EXERCISE INSTRUCTIONS
Transcribe the lines exactly, beginning with the one that contains "The image size is (784, 1528)." and ending with the final line of the records. Do not transcribe pictures.

SOURCE DATA
.....
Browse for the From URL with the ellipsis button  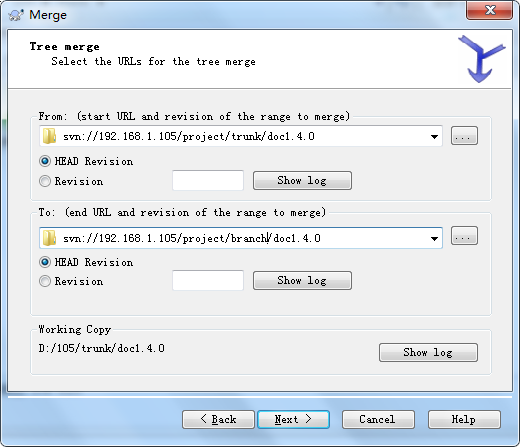pos(464,136)
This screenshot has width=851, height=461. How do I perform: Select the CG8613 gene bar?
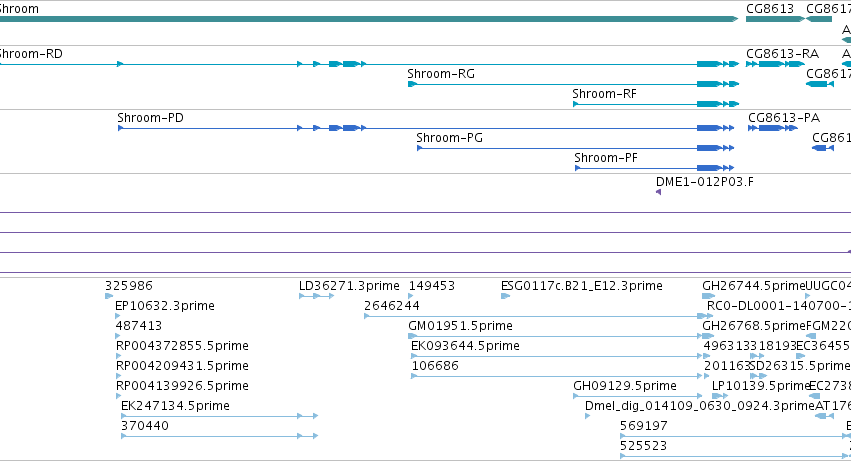[775, 19]
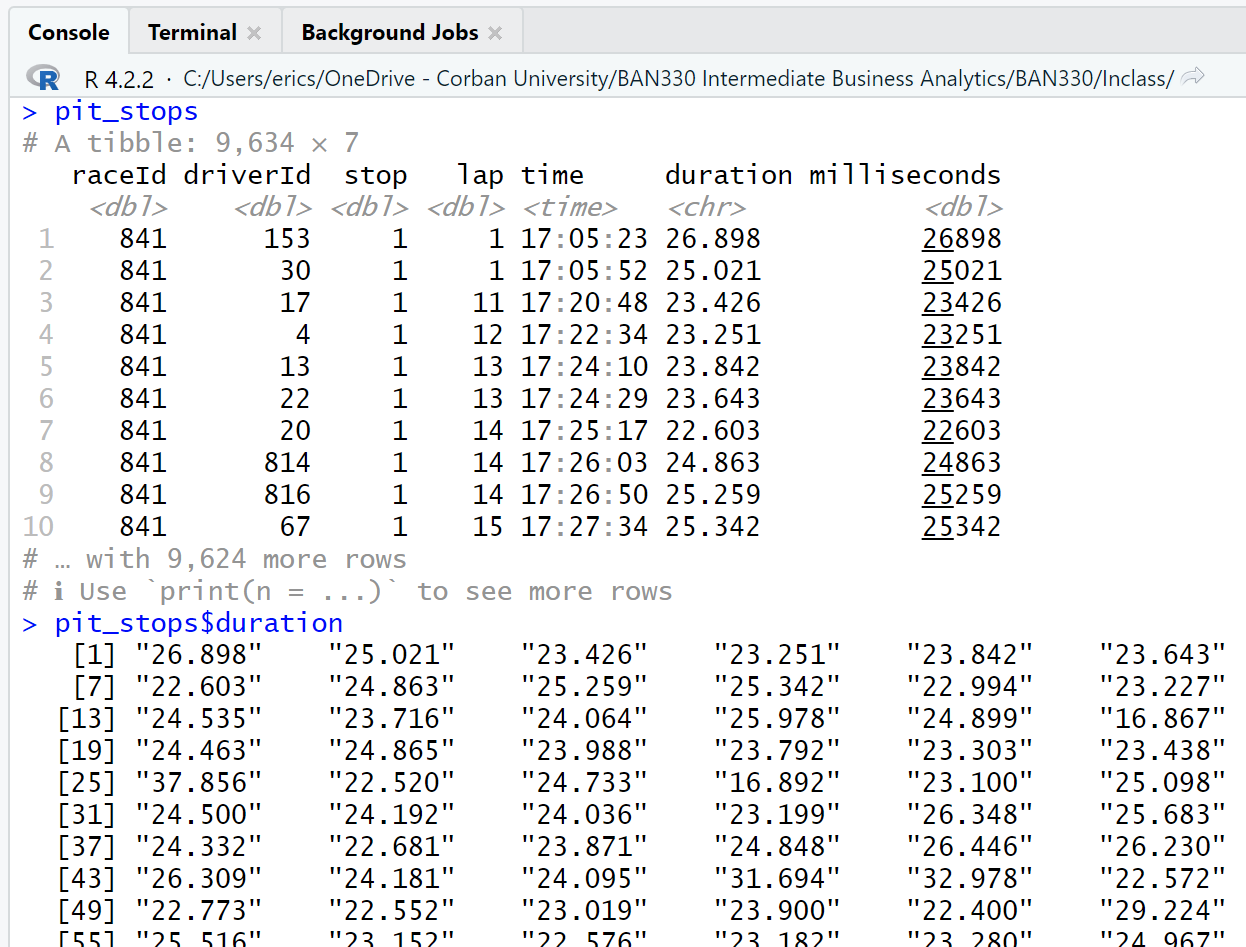Click the view current directory arrow icon

[1191, 77]
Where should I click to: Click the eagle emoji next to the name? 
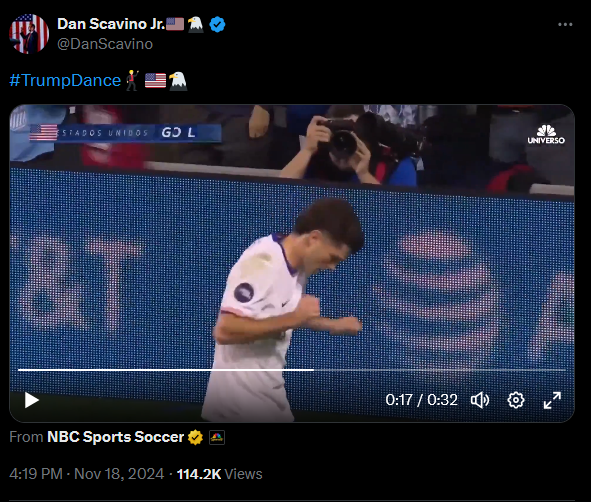point(195,24)
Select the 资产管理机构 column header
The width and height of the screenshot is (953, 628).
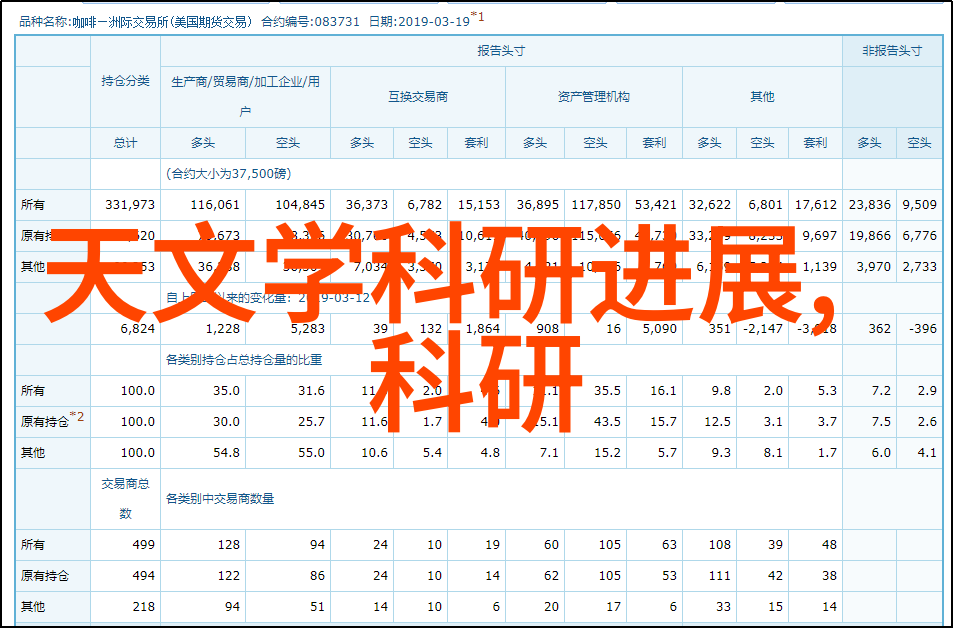tap(593, 97)
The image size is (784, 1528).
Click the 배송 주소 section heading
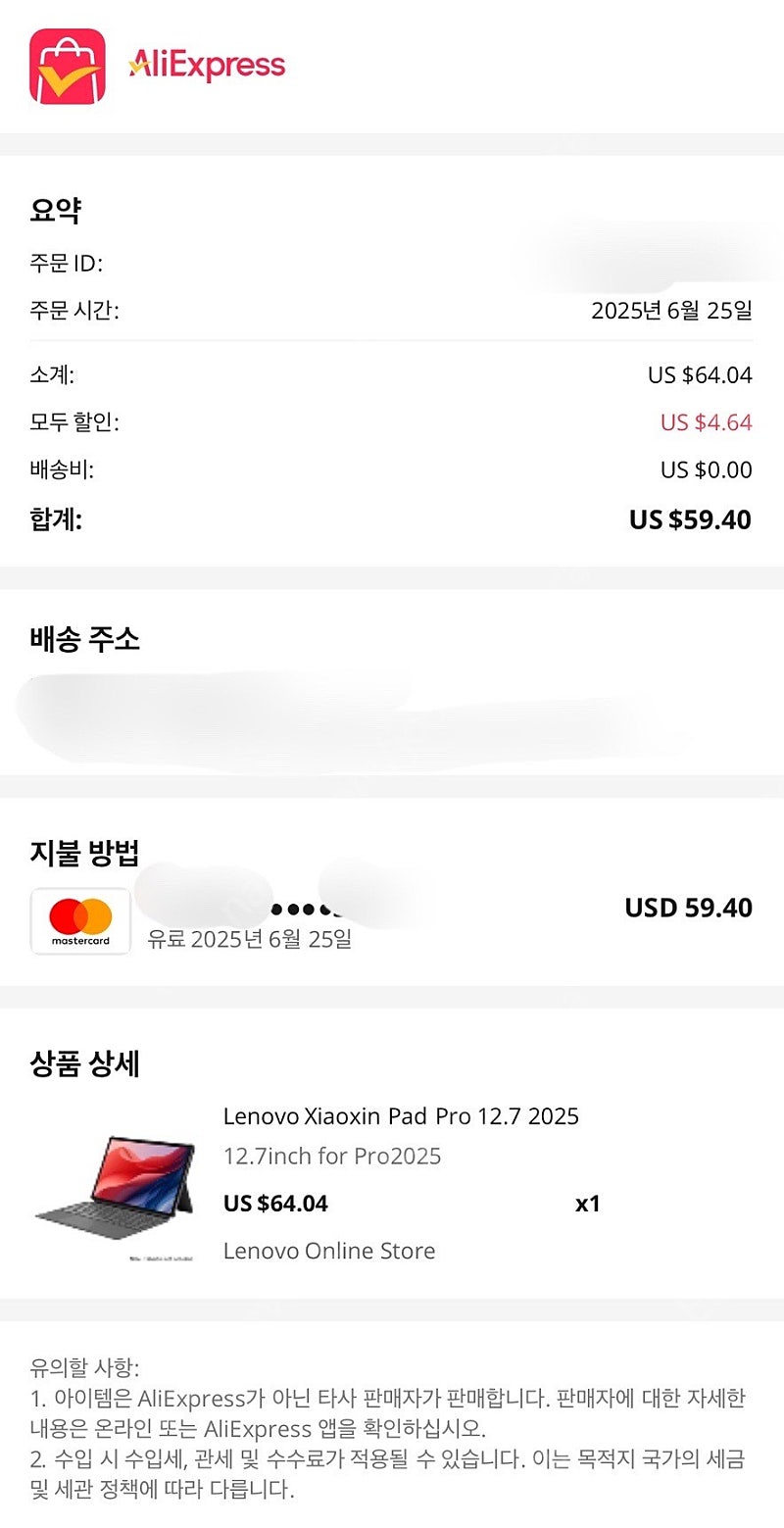pyautogui.click(x=84, y=640)
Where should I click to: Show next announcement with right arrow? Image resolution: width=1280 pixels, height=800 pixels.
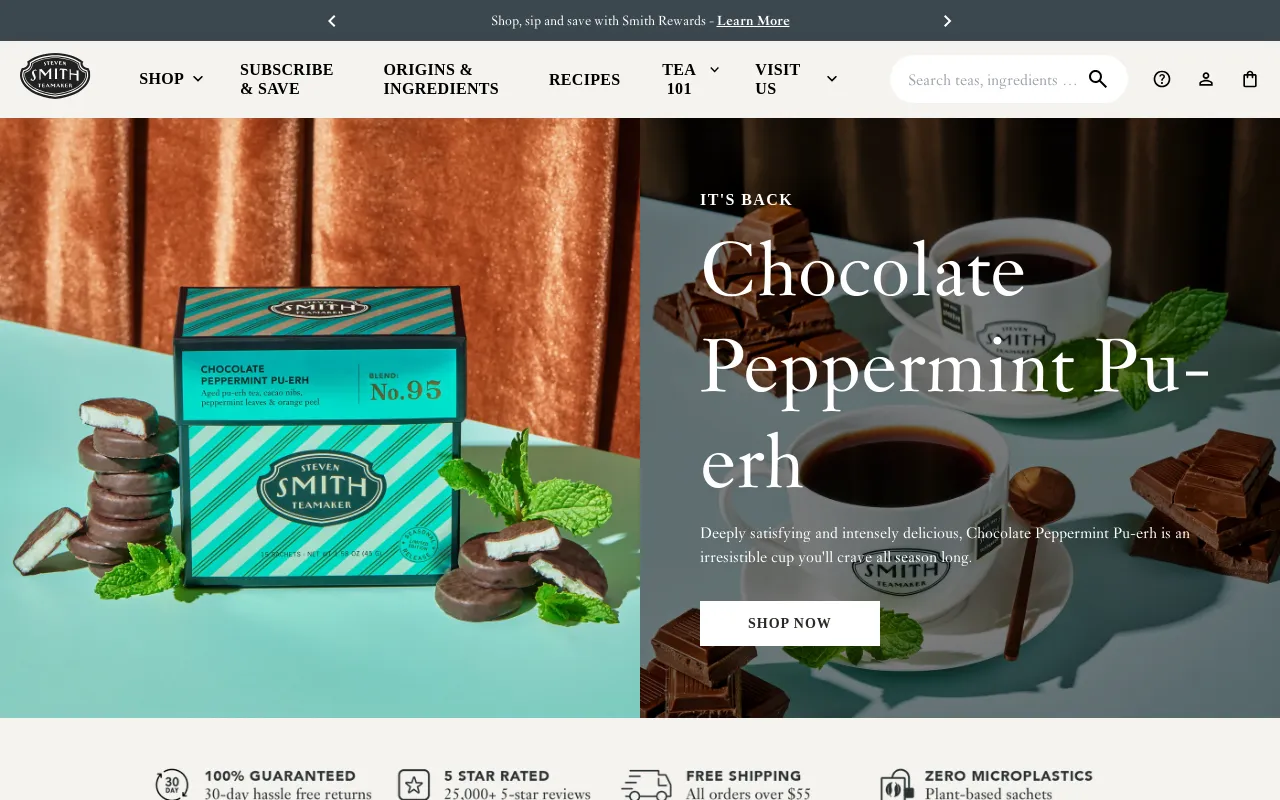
.....
ANSWER FOR THE TASK
The image size is (784, 1528).
Click the 배송 주소 section heading
pyautogui.click(x=84, y=640)
Where should I click to: Show next announcement with right arrow? Image resolution: width=1280 pixels, height=800 pixels.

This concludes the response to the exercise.